ABOUT THIS TASK> Check each line of the listing below for the string "icon", and copy the ones that have it.

RECORDS SUPPLIED>
**********

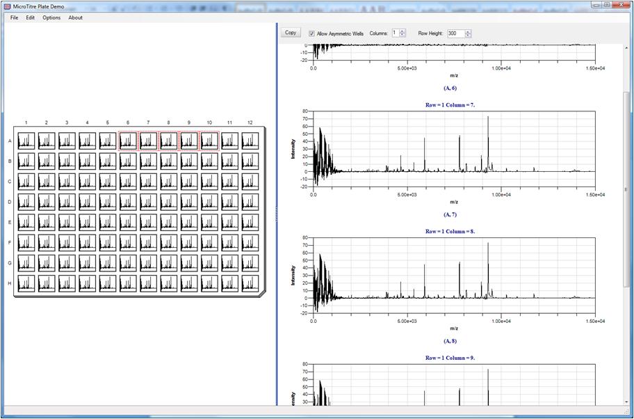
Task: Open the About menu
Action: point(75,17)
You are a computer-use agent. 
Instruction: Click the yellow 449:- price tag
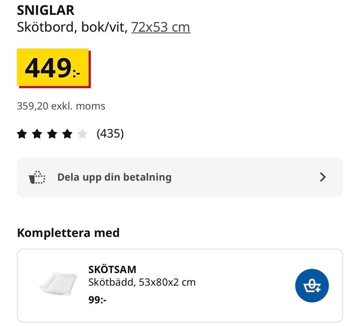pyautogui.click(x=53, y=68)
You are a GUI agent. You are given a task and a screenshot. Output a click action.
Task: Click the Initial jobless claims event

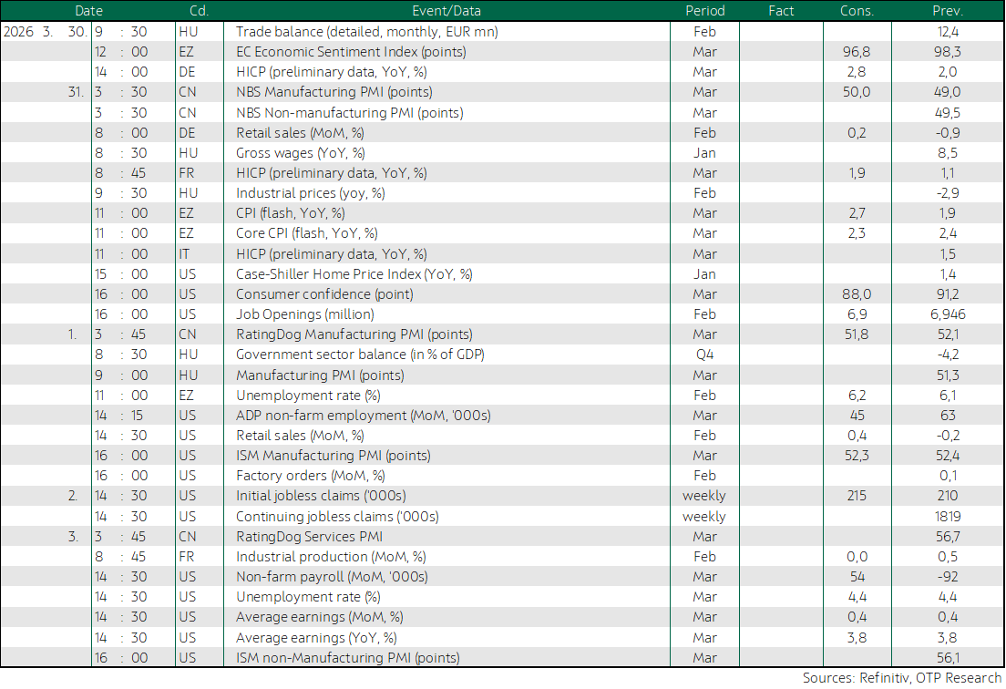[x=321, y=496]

**********

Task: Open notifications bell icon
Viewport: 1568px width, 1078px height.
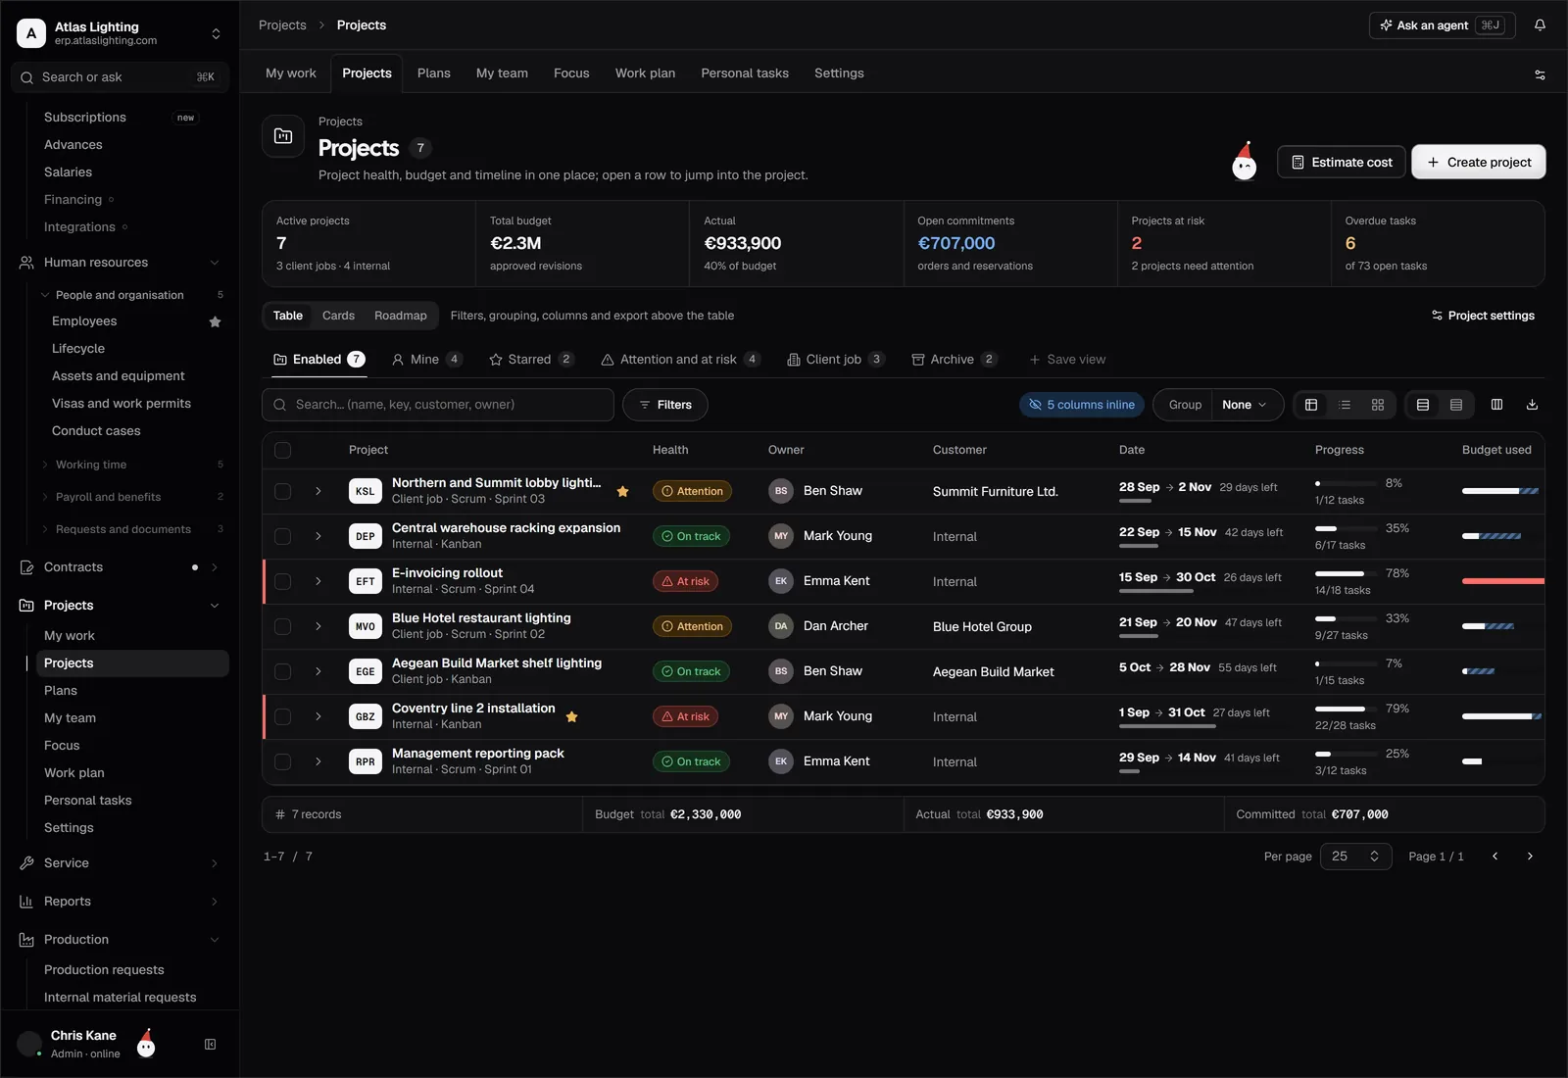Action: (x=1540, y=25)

**********

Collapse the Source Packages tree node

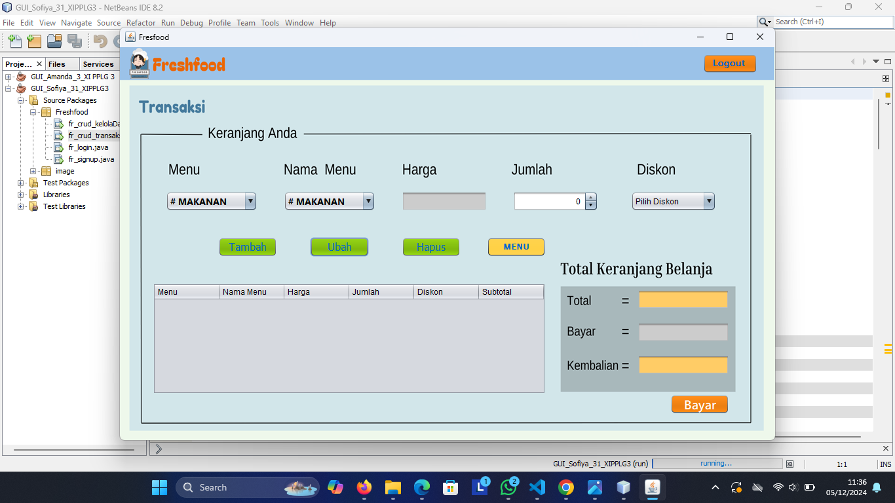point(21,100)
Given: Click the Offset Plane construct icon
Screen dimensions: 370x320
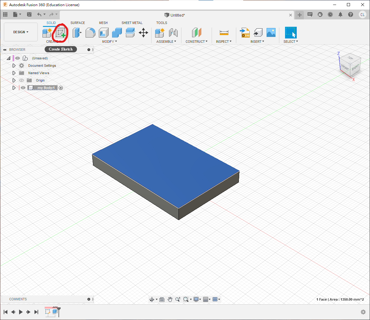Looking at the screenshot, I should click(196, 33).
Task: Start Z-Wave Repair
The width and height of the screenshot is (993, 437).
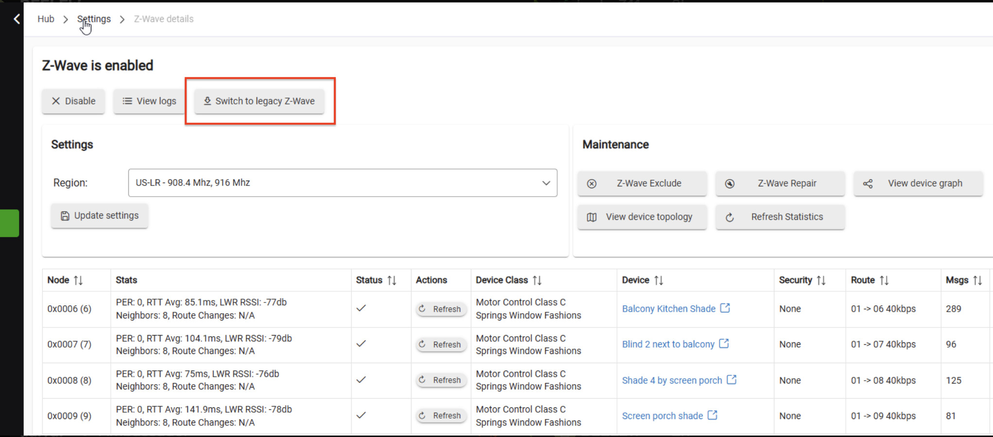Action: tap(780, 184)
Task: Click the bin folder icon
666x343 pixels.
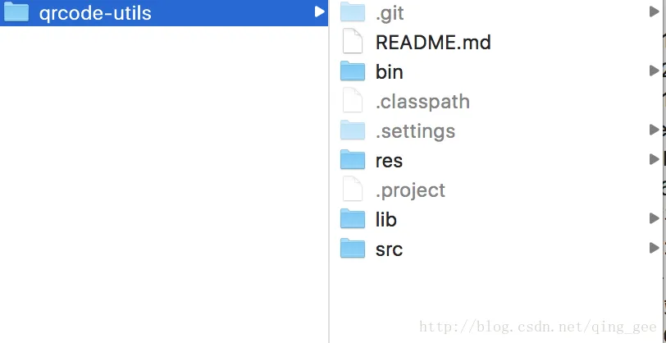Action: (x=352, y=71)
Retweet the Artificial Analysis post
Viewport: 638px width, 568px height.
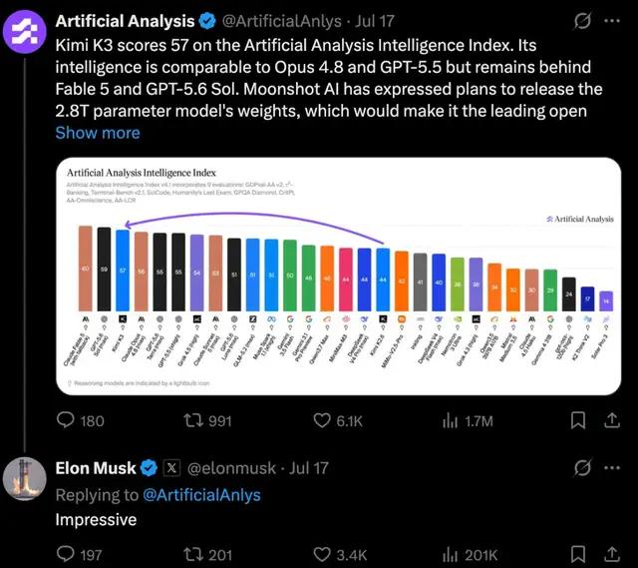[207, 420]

**********

FINISHED EXERCISE>
Task: Open notifications bell icon
Given: Click the Offset Plane construct icon
Task: Click the bin folder icon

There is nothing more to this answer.